На самом деле кое-что она все-таки делала.

Она смотрела.

Смотрела огромными глазищами, такими же серыми, как у дочери. Казалось, она увидела что-то такое огромное, и это поразило ее как молнией, и от этого во всем организме случилось короткое замыкание. От долгого пребывания без движения мышцы ее превратились в желеобразную массу, а кости усохли и стали гибкими, как ветки фикуса. Собираясь сменить ей белье, дочь поднимала ее и держала на руках, как маленькую девочку.

45

Грациано набрал первый номер, занесенный в записную книжку его мобильного.

- Это Грациано, а это кто?

- Тони.

- Привет, Тони.

Тони Доусон, ди-джей из Антракса, бывший Эрики.

(Естественно, об этом факте Грациано известно не было.)

- Грациано? Ты где?

- Дома. В Искьяно. Как жизнь?

- Помаленьку. Работы много. А у тебя как делишки?

- Хорошо, очень хорошо. - Затем он проглотил застрявший в горле комок. И добавил: - Я расстался с Эрикой.

- Да ты что?

- Да. - И счастлив, хотел сказать он, но не получилось.

- А что так? Вы казались такой удачной парой…

Вот он. Вот он, поганый вопрос, который будет терзать его ближайшие пару лет.

- Как ты мог быть таким кретином и оставить такую классную телку?

- Да так. В последнее время у нас не ладилось.

- Понятно. А это ты ее бросил, или… или она тебя бросила?

- Ну, вроде как я ее бросил.

- Почему?

- Скажем так: расстались, потому что не сошлись характерами… Мы очень разные, по-разному воспринимаем мир и видим будущее.

- А-а…

Несмотря виски, ходившее волнами в желудке, Грациано расслышал в этом "А-а…" такое смущение, такое недоверие, такую жалость и еще много всякого разного, что ему это не понравилось. Словно этот козел сказал: "Да ладно, другую найдешь".

- Да, я ее бросил, потому что, прямо скажем, придурошная она. Извини, она, конечно, твоя подружка, но у Эрики вода вместо мозгов. На такую полагаться нельзя. Не представляю, как ты еще можешь с ней дружить. Она и о тебе плохо говорит. Говорит, ты из тех, кто обманет при первой возможности. Слушай, я это говорю не потому, что я злой, а потому что лучше будет, если ты с ней разойдешься. Она такая шлю… ладно, лучше не будем.
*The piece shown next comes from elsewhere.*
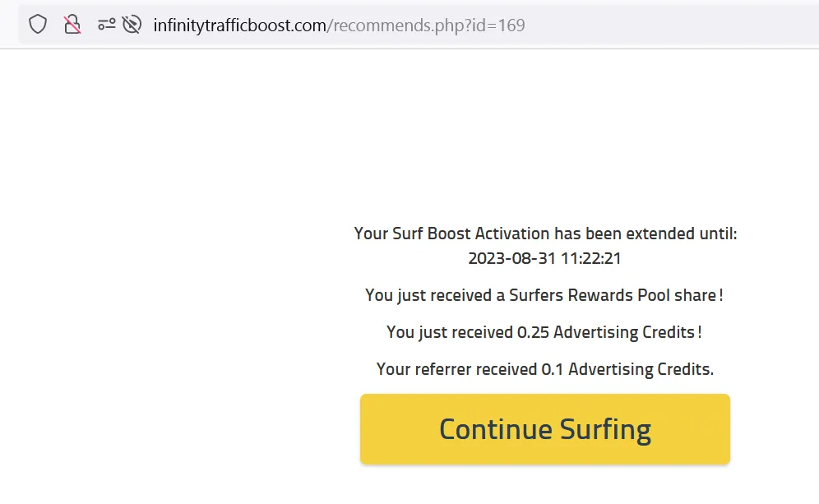
Task: Click the word "Continue" on the yellow button
Action: coord(495,429)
В этот момент у Грациано появилось смутное ощущение, что надо бы закончить этот разговор. Тони Доусон, как бы это сказать, совсем не тот парень, которому стоит изливать душу, он же один из лучших дружков Шлюхи. Мало того, диджей, змей коварный, нанес Грациано последний удар.

- Эрика поблядушка. Так уж она устроена. Мне ли об этом не знать?

Грациано глотнул виски и вновь приободрился.

- Так тебе тоже это известно? Ну и славно. Да уж, блядища она еще та. Она готова через твой труп перешагнуть ради успеха, даже незначительного. Ты не представляешь, на что она способна.

- На что?

- На все. Знаешь, почему она меня бросила? Потому что ее взяли статисткой в передачу "Не рой другому яму", в передачу этого козла Андреа Мантовани. Естественно, ей не хотелось тащить на себе мертвый груз, который будет ей мешать самовыражаться, как ей заблагорассудится, по-блядски то есть, потому что она блядь и есть. Она меня бросила, потому что… Как это она сказала? - Грациано попытался изобразить трентинский акцент Эрики. - Потому что я тебя презираю, за все. За то, как ты одеваешься. За ту хрень, которую ты несешь… Сука поганая, вот ты кто.

На той стороне стояло гробовое молчание, но Грациано это не волновало, он сливал все то дерьмо, что в нем накопилось за полгода мучений и разочарований, - так что на той стороне мог быть кто угодно, хоть Майкл Джексон, хоть автослесарь, хоть Сан Баба собственной персоной, ему было абсолютно до лампочки.

- Презирать меня за все!? Ты понял, что она сказала? Да за что, блин?! За то, что я, как дурак, завалил тебя подарками, терпел тебя вообще, любил тебя как никто на свете, что я делал все, все, все, все… Черт! Пока. Будь здоров.

Он прервал разговор, потому что резкая боль, словно пчелиный укус, возникла в горле, и хрупкое дзэнское строение рухнуло. Грациано прихватил бутылку виски и вышел, покачиваясь, из бара "Вестерн".

Злая ночь распахнула пасть и поглотила его.

46

- Вот. Попробуй, как вкусно. Я потрошка добавила…

Флора Палмьери подняла голову матери и сунула ей в рот соску. Старуха принялась сосать. Огромные выпуклые глаза и усохшая голова - череп, туго обтянутый кожей, - придавали ей сходство с только что вылупившимся цыпленком.

Флора была идеальной сиделкой, она трижды в день кормила мать протертой в однородную массу кашицей, мыла каждое утро и каждый вечер делала ей гимнастику, и выносила контейнеры с калом и мочой, и дважды в неделю меняла ей простыни, и ставила капельницы, и постоянно разговаривала с ней, рассказывая обо всем на свете, и давала ей уйму лекарств, и…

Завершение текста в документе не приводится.